E se os pais biológicos quiserem segredo?

Direito de pessoas adoptadas conhecerem as suas origens não é absoluto.

Nem só os adoptados têm direito de conhecer as suas origens. A família biológica também tem direito a não querer ter a sua identidade revelada, a ter a sua vida privada salvaguardada. Havendo conflito entre o direito do adoptado e o direito dos progenitores o legislador não hesita: opta pelo primeiro.

Os processos de adopção plena sempre tiveram carácter secreto. Durante anos, Portugal só protegia os pais adoptivos. A menos que quisessem, a sua identidade jamais seria revelada aos pais biológicos, potencial fonte de concorrência, exigência, chantagem. Depois, os pais biológicos ganharam direito de solicitar o anonimato.

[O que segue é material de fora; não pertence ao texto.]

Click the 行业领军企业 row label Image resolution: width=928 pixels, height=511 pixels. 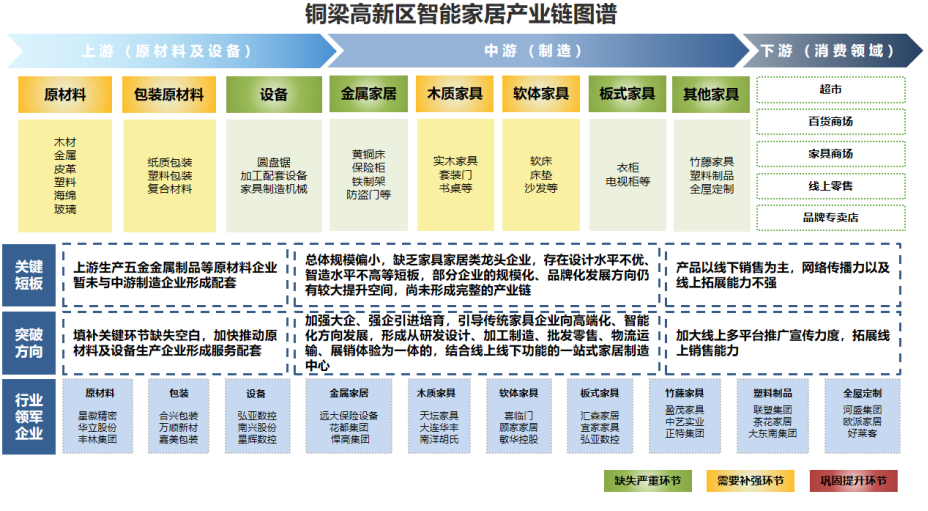click(x=29, y=411)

 “O legislador deu sempre pouco pelo segredo dos pais biológicos”, interpreta Rafael Vale e Reis, que há anos estuda o direito ao conhecimento das origens genéticas. “Vale se eles disserem que não querem ser conhecidos e se o adoptado não for lá saber qual é a sua origem.” Se quiser saber, cai por terra o direito dos pais biológicos ao segredo.

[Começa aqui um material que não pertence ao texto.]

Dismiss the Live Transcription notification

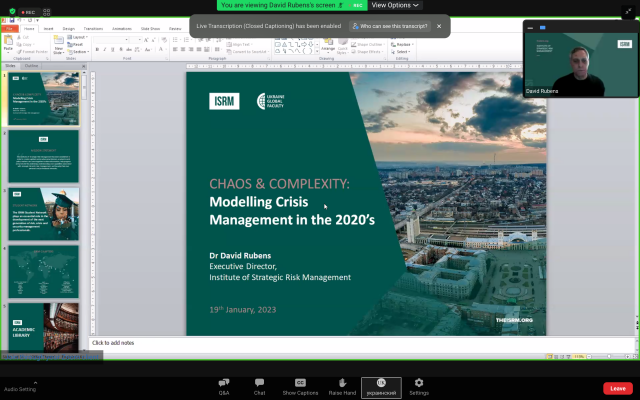tap(439, 26)
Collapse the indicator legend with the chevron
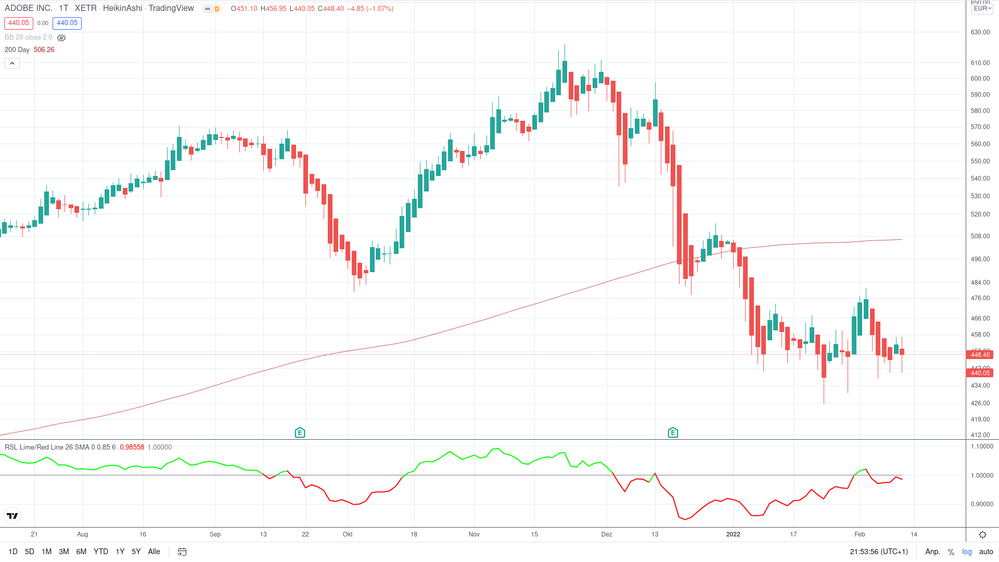Image resolution: width=999 pixels, height=562 pixels. coord(12,63)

Não é tão simples como parece. A Maria Clara Sottomayor, especialista em Direito de Família, ocorre a situação de mulheres muçulmanas que tiveram um filho antes do casamento em segredo. A professora da Universidade Católica, agora no Supremo Tribunal de Justiça, também dá como exemplo os casos de mulheres católicas, residentes em pequenas aldeias, conservadoras, onde ter um filho fora do casamento continua a ser estigmatizante. Que acontece se, de repente, aparecer um filho sobre o qual nunca falaram ao marido?

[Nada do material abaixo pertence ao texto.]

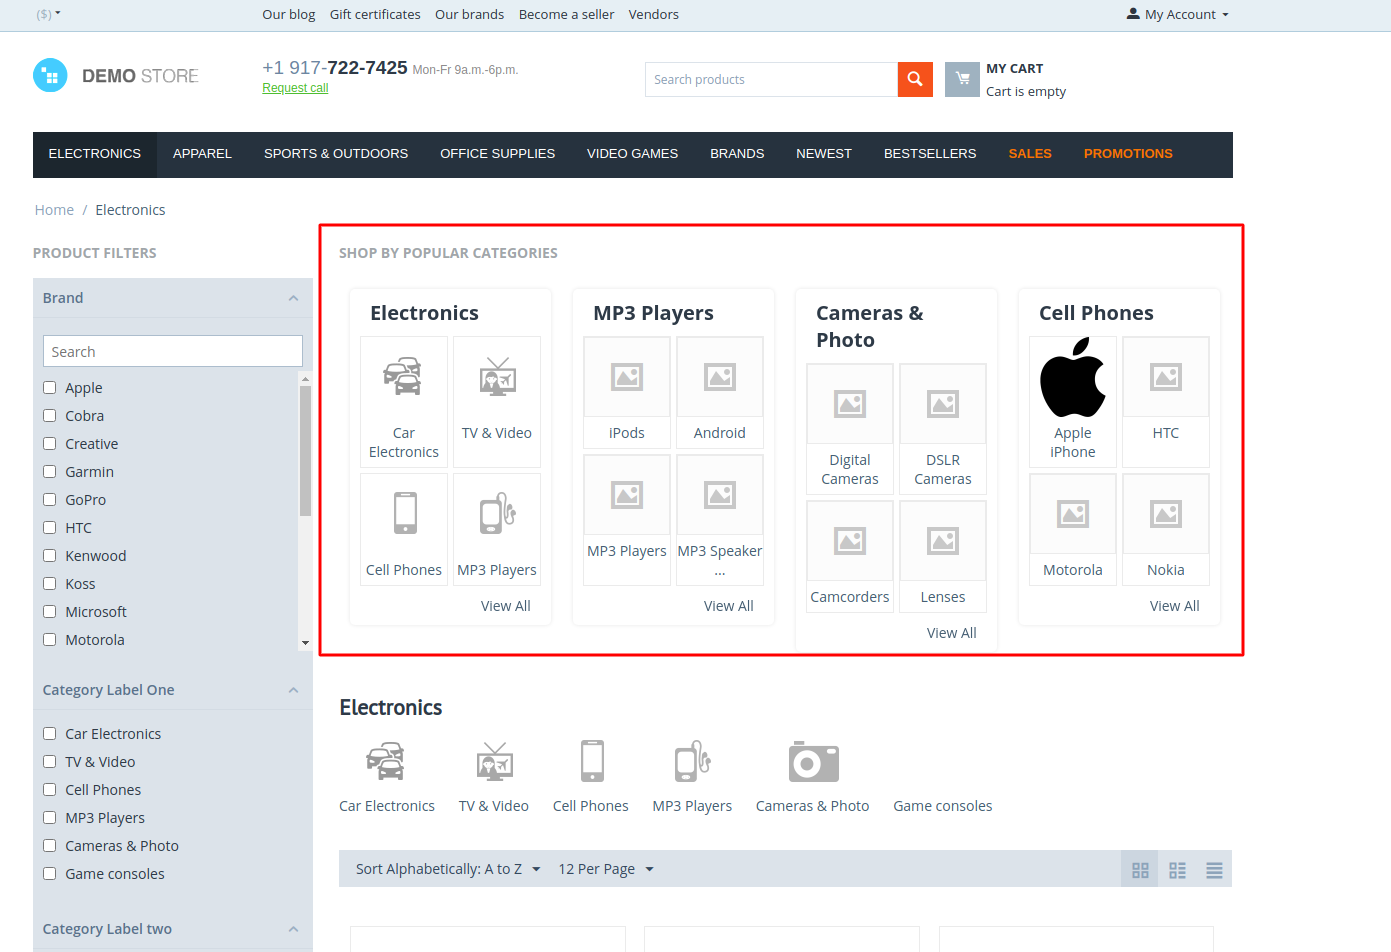Enable the Garmin brand checkbox
The height and width of the screenshot is (952, 1391).
(x=49, y=472)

A pensar em casos destes, países como a França têm uma prática de “parto anónimo”. Em Portugal, porém, a mãe tem sempre nome, mesmo que decida dar o filho para adopção ainda na maternidade.

E a procriação medicamente assistida?
Onde fica o direito às origens na procriação medicamente assistida? Ser dador de gâmetas é uma possibilidade que se abre a todos os homens entre os 18 e os 40 anos e a todas as mulheres entre os 18 e os 35 anos, saudáveis, em troca de algum dinheiro. O legislador optou pelo anonimato.

Na opinião de Vale e Reis, são planos distintos. Em princípio, um adoptado tem uma história com os pais biológicos, salvo nos raros casos em que é rejeitado à nascença. O mesmo não se pode dizer em relação a quem se limitou a ceder material biológico – espermatozóides, células precursoras, ovócitos ou embriões. Partiu-se do princípio que garantir o anonimato facilitaria a angariação de dadores.

Mais: anularia o risco da pessoa assim gerada, depois, bater à porta do dador e perturbar a sua vida familiar. Há, todavia, países que decidiram consagrar o direito destas pessoas a conhecerem os dadores. Em Portugal, por lei, só podem se houver “razões ponderosas, reconhecidas por sentença judicial”.